» **Task**: When you reach the line that contains "Given: Check the Source once for all option", please begin copying, and carry on exactly to the last line of the material, leaving out every picture.

START Material shown

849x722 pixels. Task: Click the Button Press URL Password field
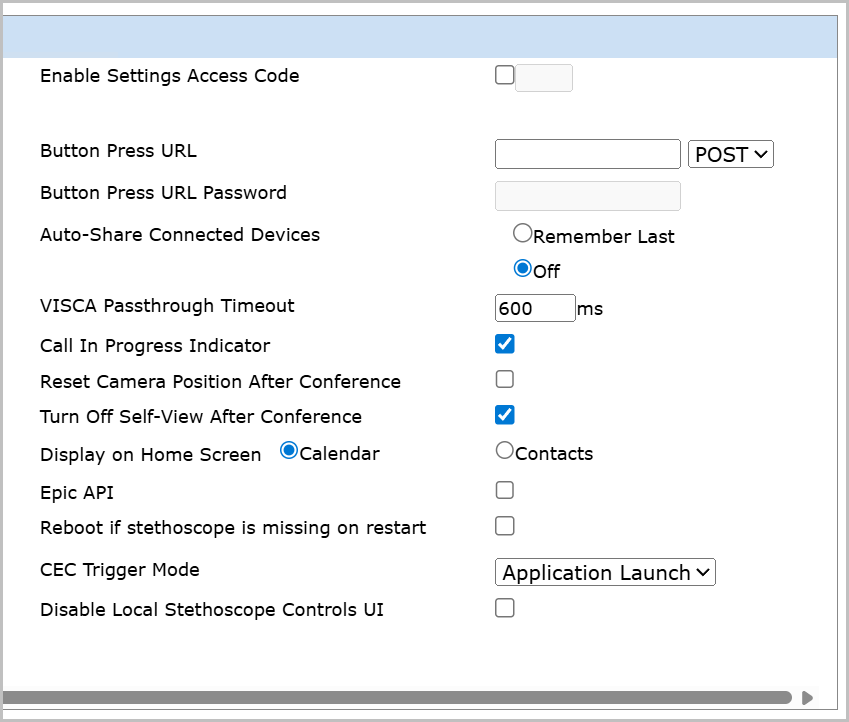tap(587, 196)
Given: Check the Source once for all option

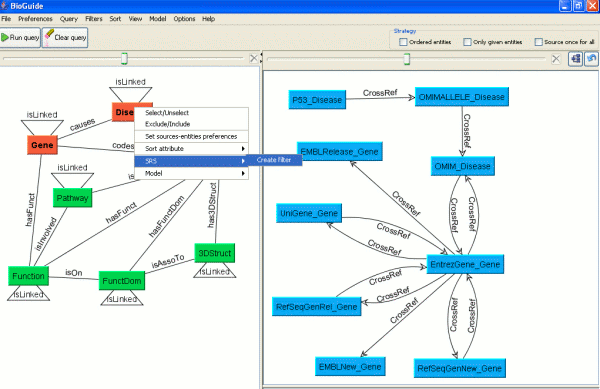Looking at the screenshot, I should (538, 42).
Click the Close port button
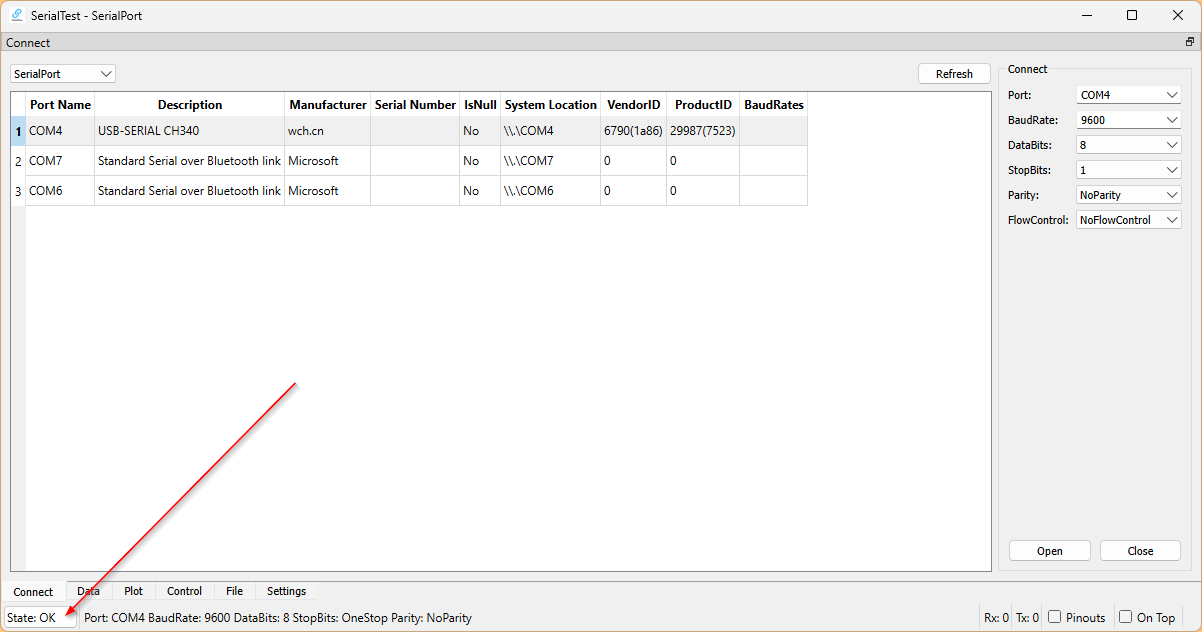 (1140, 551)
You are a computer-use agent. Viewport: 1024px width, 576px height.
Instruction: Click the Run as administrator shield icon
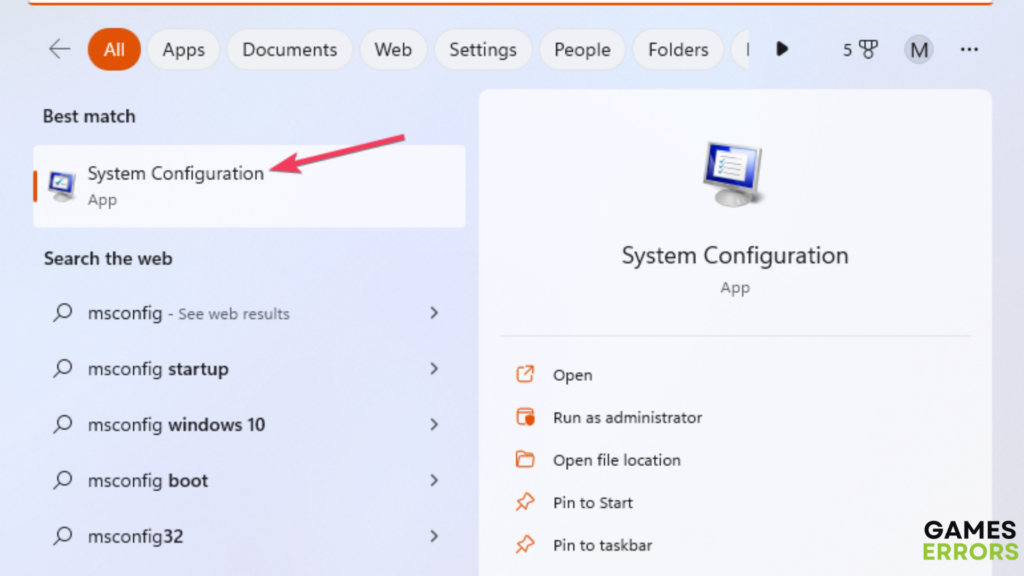coord(525,418)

END Material shown

» **Written solution**:
Given: Check the Source once for all option

Looking at the screenshot, I should (538, 42).
Click the Close port button
 (1140, 551)
You are a computer-use agent. Viewport: 1024px width, 576px height.
Instruction: Click the Run as administrator shield icon
coord(525,418)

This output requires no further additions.